* What you are asked to do: Find "Click the Largest Owners table heading" and "Given: Click the left handle of zoom slider" in the records below. Copy the lines holding them and every line between, exactly, and no others.
•••
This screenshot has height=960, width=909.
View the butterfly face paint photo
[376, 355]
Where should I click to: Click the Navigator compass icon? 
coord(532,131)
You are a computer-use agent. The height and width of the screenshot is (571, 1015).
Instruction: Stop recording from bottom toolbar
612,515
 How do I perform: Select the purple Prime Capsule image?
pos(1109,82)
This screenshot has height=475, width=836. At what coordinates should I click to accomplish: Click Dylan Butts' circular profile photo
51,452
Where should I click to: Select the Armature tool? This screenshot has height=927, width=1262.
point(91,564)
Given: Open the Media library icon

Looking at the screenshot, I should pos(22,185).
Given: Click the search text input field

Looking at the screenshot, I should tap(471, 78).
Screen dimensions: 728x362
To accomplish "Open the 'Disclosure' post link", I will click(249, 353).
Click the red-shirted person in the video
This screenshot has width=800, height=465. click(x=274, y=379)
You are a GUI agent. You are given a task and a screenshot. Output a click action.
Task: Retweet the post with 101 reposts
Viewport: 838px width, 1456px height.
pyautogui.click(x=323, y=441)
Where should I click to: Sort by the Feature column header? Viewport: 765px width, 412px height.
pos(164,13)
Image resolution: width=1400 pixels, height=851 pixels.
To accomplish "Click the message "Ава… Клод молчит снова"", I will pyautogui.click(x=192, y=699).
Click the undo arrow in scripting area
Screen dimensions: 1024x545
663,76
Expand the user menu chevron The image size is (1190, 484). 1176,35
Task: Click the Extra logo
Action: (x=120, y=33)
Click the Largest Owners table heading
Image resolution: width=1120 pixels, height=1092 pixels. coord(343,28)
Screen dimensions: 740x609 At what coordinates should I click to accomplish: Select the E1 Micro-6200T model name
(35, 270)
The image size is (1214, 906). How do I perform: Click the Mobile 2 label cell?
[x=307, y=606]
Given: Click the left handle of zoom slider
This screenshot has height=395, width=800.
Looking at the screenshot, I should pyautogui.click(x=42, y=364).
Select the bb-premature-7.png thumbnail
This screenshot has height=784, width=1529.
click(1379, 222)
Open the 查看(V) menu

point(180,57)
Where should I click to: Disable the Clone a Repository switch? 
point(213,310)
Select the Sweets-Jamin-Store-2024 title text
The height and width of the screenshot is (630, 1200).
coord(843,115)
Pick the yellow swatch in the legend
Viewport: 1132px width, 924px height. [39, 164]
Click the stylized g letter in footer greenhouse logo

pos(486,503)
•••
* Your solution:
Click the Largest Owners table heading
Image resolution: width=1120 pixels, height=1092 pixels. coord(343,28)
Screen dimensions: 740x609 At what coordinates should I click to accomplish: Select the E1 Micro-6200T model name
(35, 270)
The image size is (1214, 906). How do I perform: Click the Mobile 2 label cell?
[x=307, y=606]
Given: Click the left handle of zoom slider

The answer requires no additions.